6

i would like to know if it is possible to transpose efficiently from wide to long using proc sql in sas.

I'm aware that proc transpose is much quicker that the method i suggest below. But one of my objective would be to avoid storing the transposed table.

Let's say for example, that i have table1 as

Id|   A|   B|   C|  D    
_____________________
 1|  100|3500|6900| 10300
 2|  200| 250| 300| 350
 3|  150|  32| 400| 204
 4|  200| 800|1400| 2000

and i want to turn it into

id|col1|  col2|
______________
 1|   A|   100|
 1|   B|  3500|
 1|   C|  6900|
 1|   D| 10300|
 2|   A|   200|
 2|   B|   250|
 2|   C|   300|
 2|   D|   350|
 3|   A|   150|
 3|   B|    32|
 3|   C|   400|
 3|   D|   204|
 4|   A|   200|
 4|   B|   800|
 4|   C|  1400|
 4|   D|  2000|

I could do this;

select id, 'A' as col1, A as col2
from table1
where A ~=""
union select id, 'B' as col1, B as col2
from table1
where B ~=""
etc

but it is highly inefficient.

Any idea? Thanks.

DJJ
  • 2,481
  • 2
  • 28
  • 53
  • The `UNION` will remove any duplicates, if you don't care if there are duplicates, then you could use `UNION ALL` which may help with performance. – Taryn Aug 19 '13 at 17:57
  • Looks very much like a SQL `unpivot`, but wiring that into `PROC SQL` might be difficult. – Philip Kelley Aug 19 '13 at 17:59

2 Answers2

10

If you're in SAS, use PROC TRANSPOSE for this option. There is no particularly good way to do this in PROC SQL; while many SQL variants have their own way to pivot data, SAS has PROC TRANSPOSE and expects you to use it.

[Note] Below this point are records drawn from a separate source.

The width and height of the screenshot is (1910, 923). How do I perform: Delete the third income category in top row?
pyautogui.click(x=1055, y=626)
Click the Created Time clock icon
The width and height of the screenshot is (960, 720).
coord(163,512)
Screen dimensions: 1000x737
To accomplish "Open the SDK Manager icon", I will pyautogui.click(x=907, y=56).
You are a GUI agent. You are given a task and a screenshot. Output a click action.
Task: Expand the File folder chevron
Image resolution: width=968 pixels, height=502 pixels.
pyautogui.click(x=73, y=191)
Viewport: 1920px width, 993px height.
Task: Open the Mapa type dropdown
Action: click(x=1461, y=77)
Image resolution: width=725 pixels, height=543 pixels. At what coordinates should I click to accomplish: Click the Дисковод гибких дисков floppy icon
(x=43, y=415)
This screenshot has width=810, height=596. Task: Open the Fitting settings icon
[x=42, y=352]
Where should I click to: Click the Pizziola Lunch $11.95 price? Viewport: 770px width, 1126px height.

The SAS datastep also does this very efficiently, perhaps even better than PROC TRANSPOSE. Here's an example, including creating a view as noted in the comments.

data want/view=want;
set have;
array vars a b c d;                  *array of your columns to transpose;
do _t = 1 to dim(vars);              *iterate over the array (dim(vars) gives # of elements);
  if not missing(vars[_t]) then do;  *if the current array element's value is nonmissing;
    col1=vname(vars[_t]);            *then store the variable name from that array element in a var;
    col2=vars[_t];                   *and store the value from that array element in another var;
    output;                          *and finally output that as a new row;
  end;
end;
drop a b c d _t;                     *Drop the old vars (cols) and the dummy variable _t;
run;
SnareChops
  • 13,175
  • 9
  • 69
  • 91
Joe
  • 62,789
  • 6
  • 49
  • 67
  • very interesting. Is there a way then to avoid storing the table want. As my table is a quite big and i have more steps ahead. – DJJ Aug 19 '13 at 18:24
  • Sure, you could create it as a view. – Joe Aug 19 '13 at 19:38
  • So Proc transpose or proc data is superior to proc sql as far as transpose is concerned.http://support.sas.com/documentation/cdl/en/lrcon/62955/HTML/default/viewer.htm#a001278887.htm. Thanks a lot. – DJJ Aug 19 '13 at 20:38
  • This code is awesome. Could you explain it a little bit more? Is there a typo at line 5? **missing(vars[_t])** instead of missing(vars) – DJJ Aug 20 '13 at 08:51
  • I gave you a check for a good solution to the OP's question, but I have to challenge the notion that the data step is "better" than proc transpose. Even this very simple problem required far more code than needed by proc transpose, as you can see in the other answer posted. And I seriously doubt that your data step solution runs faster than proc transpose. – floydn Feb 02 '16 at 13:22
  • @floydn Certainly wouldn't suggest it is better in terms of code. In terms of run efficiency it varies: some data will be more efficient in one or the other. This can be done as a view which is a big advantage over PROC TRANSPOSE in cases where a view is helpful since it doesn't have to write the data set out anywhere on disk. – Joe Feb 02 '16 at 13:26
1

I actually did something just like this today. Try doing this,

proc transpose data = ORIGINAL_DATA;
        out = NEW_DATA;
    by id;
    VAR A-D;
run;

I think this should work.

Skyler
  • 160
  • 1
  • 2
  • 13